**Task to complete**
Please transcribe only the lines between the one containing "The height and" and the end of the records, both ends included, exactly as written; skip every picture.

*** Opening of Data supplied ***

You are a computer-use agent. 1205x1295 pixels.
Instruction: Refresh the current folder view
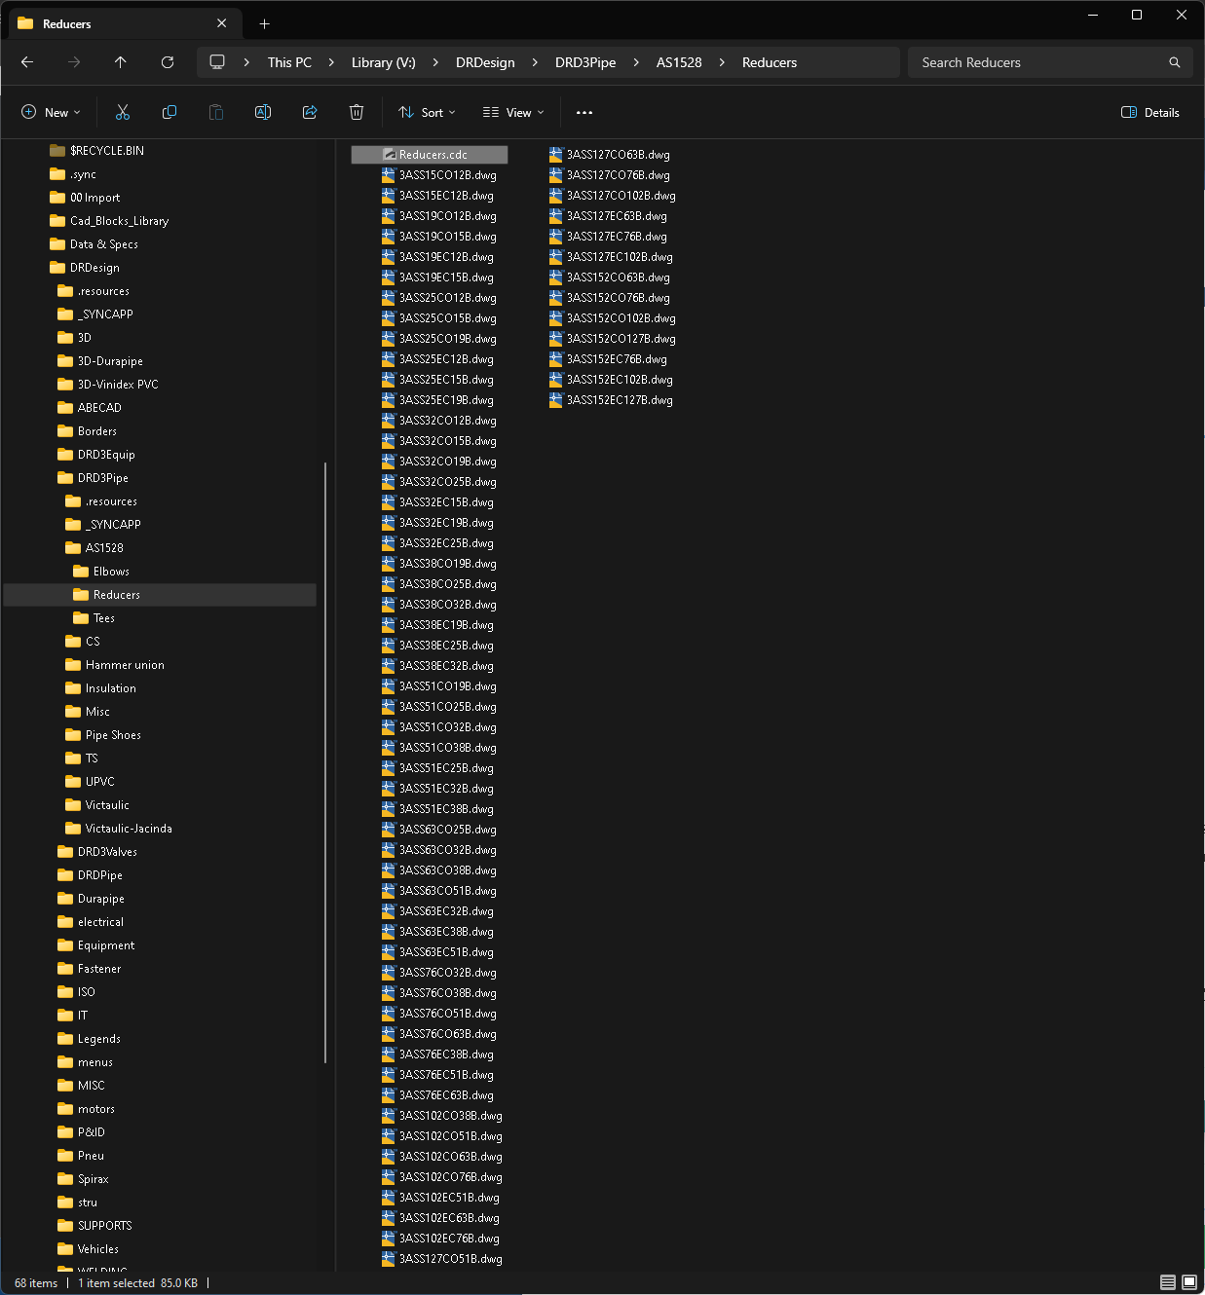tap(168, 62)
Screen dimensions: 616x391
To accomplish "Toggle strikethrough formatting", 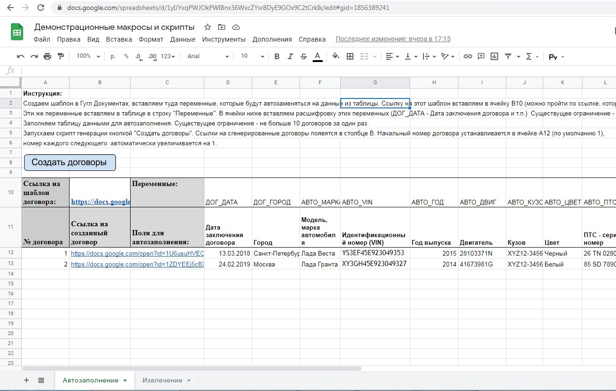I will tap(304, 56).
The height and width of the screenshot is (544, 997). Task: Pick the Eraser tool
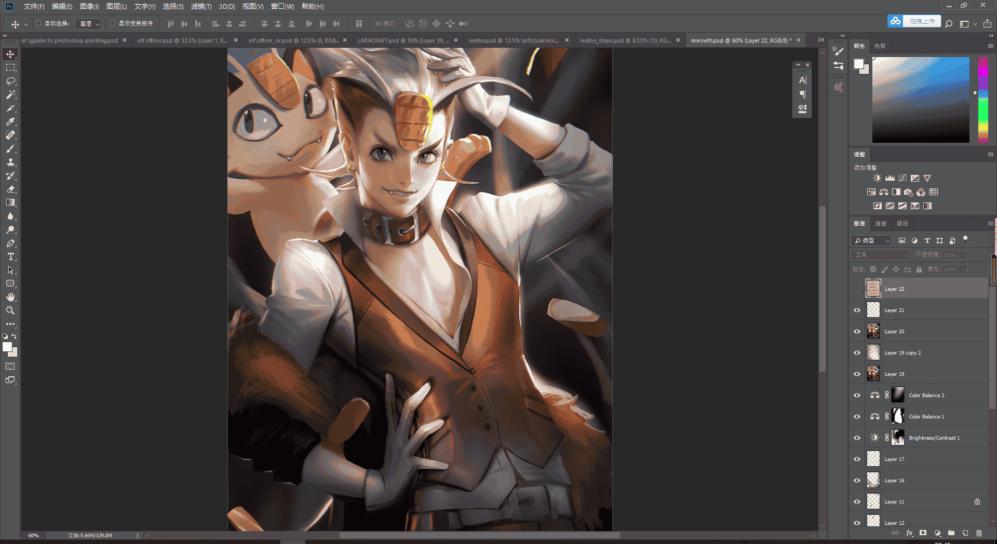[x=10, y=189]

*** Close of Data supplied ***

**Solved problem**
The height and width of the screenshot is (544, 997). Task: Pick the Eraser tool
[x=10, y=189]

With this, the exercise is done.